Ведь имя, что ношу я с детских лет, Не просто так снискало уваженье. Оно прошло под заревом ракет Сквозь тысячи лишений и побед, Сквозь жизнь и смерть, сквозь раны и сраженья.
И на обложках сборников моих Стоит оно совсем не ради славы. Чтоб жить и силой оделять других, В каких трудах и поисках каких Все эти строки обретали право!
И женщина, что именем моим Достойно пожелала называться, Клянусь душой, обязана считаться Со всем, что есть и что стоит за ним!
И, принимая всюду уваженье, Не должно ей ни на год, ни на час Вступать в контакт с игрою чьих-то глаз, Рискуя неизбежным униженьем.
Честь не дано сто раз приобретать. Она – одна. И после пораженья Ее нельзя, как кофту, залатать Или снести в химчистку в воскресенье!
Пусть я доверчив. Не скрываю – да!

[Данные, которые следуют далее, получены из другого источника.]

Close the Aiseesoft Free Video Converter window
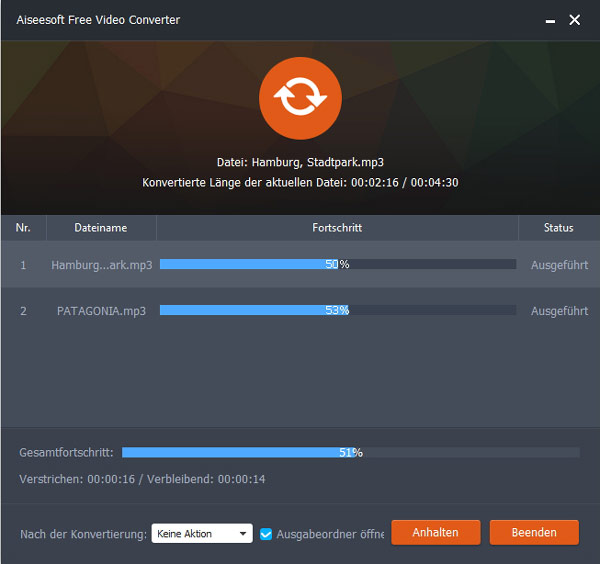The image size is (600, 564). coord(575,20)
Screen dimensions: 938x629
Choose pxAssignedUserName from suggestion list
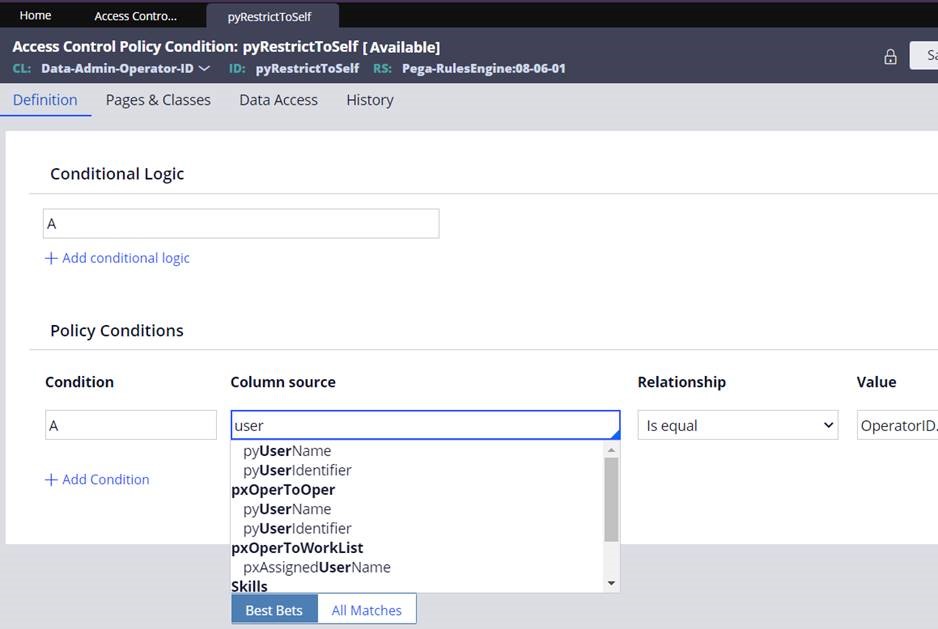click(x=317, y=567)
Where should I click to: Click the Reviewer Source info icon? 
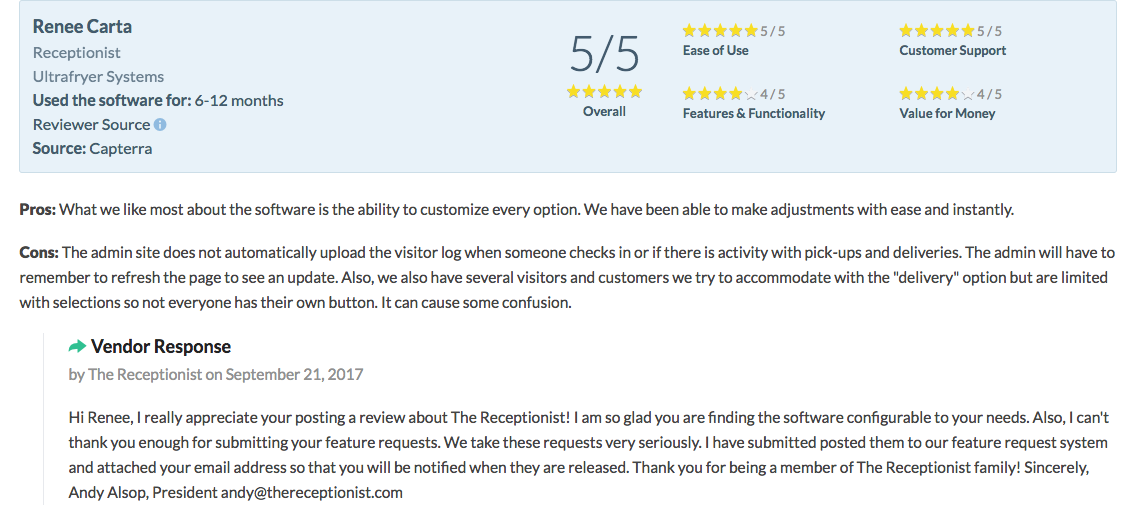tap(160, 124)
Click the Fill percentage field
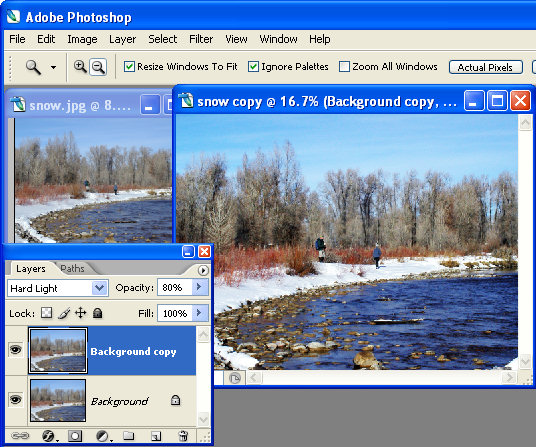Viewport: 536px width, 447px height. pos(175,313)
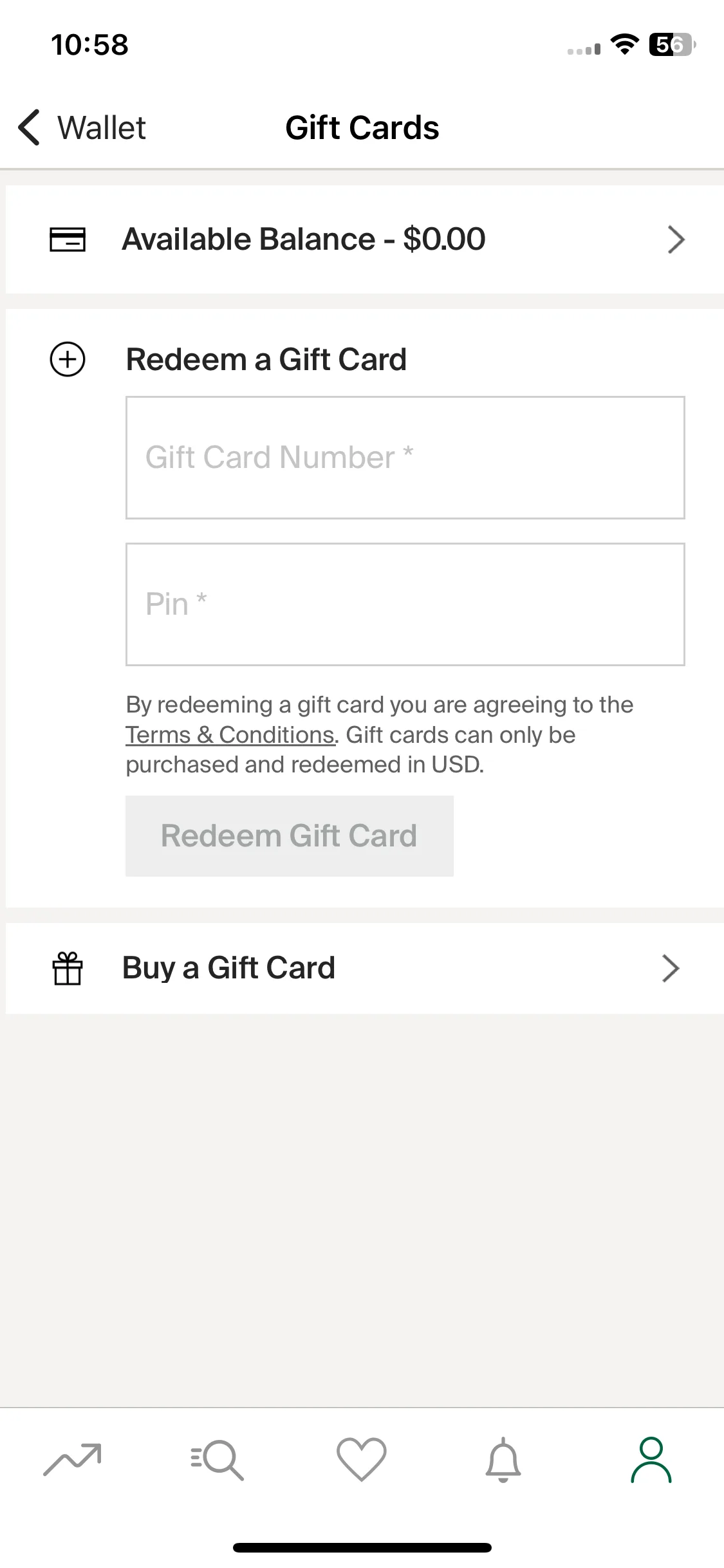Select the Buy a Gift Card row
Viewport: 724px width, 1568px height.
click(365, 968)
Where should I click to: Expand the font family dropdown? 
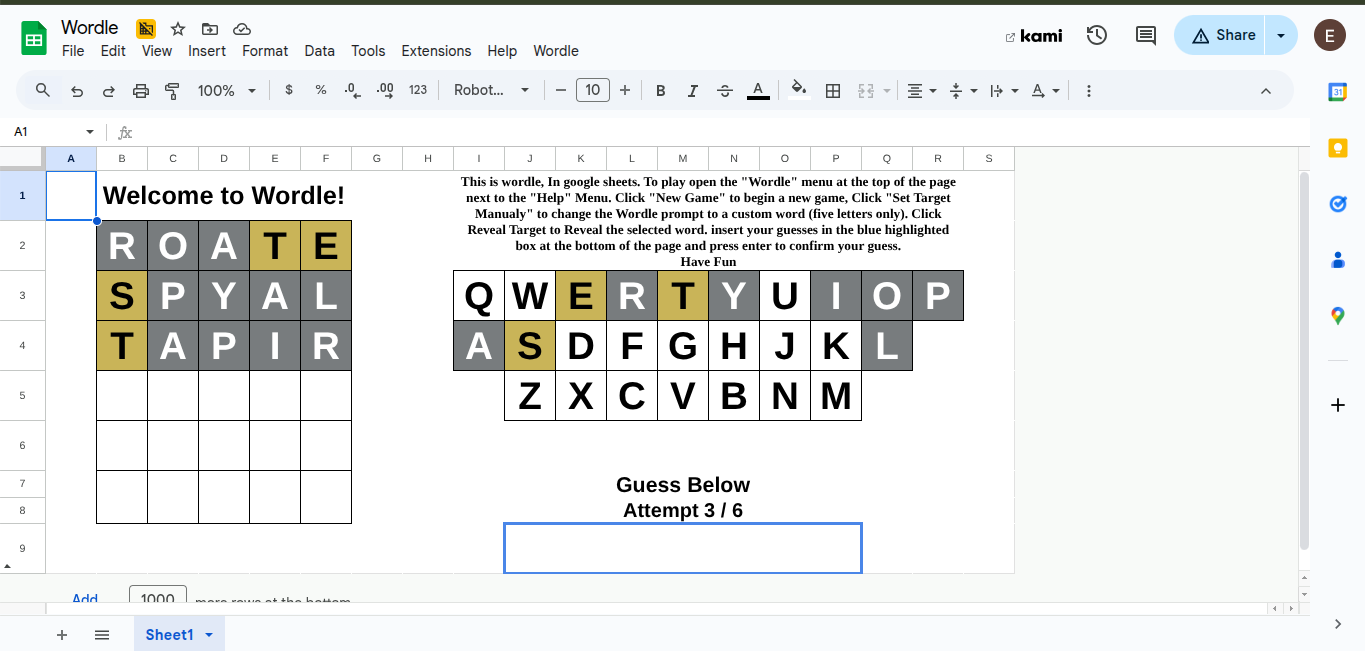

Пусть где-то слишком мягок, может статься, Но вот на честь, шагая сквозь года, Ни близким, ни далеким никогда Не разрешу и в малом покушаться!
Ведь как порой обидно сознавать, Что кто-то, ту доверчивость встречая И доброту за слабость принимая, Тебя ж потом стремится оседлать.
И потому я тихо говорю, Всем говорю – и близким, и знакомым: Я все дарю вам – и тепло дарю, И доброту, и искренность дарю, Готов делиться и рублем, и домом.
Но честь моя упряма, как броня. И никогда ни явно, ни случайно Никто не смеет оскорбить меня Ни тайным жестом и ни делом тайным.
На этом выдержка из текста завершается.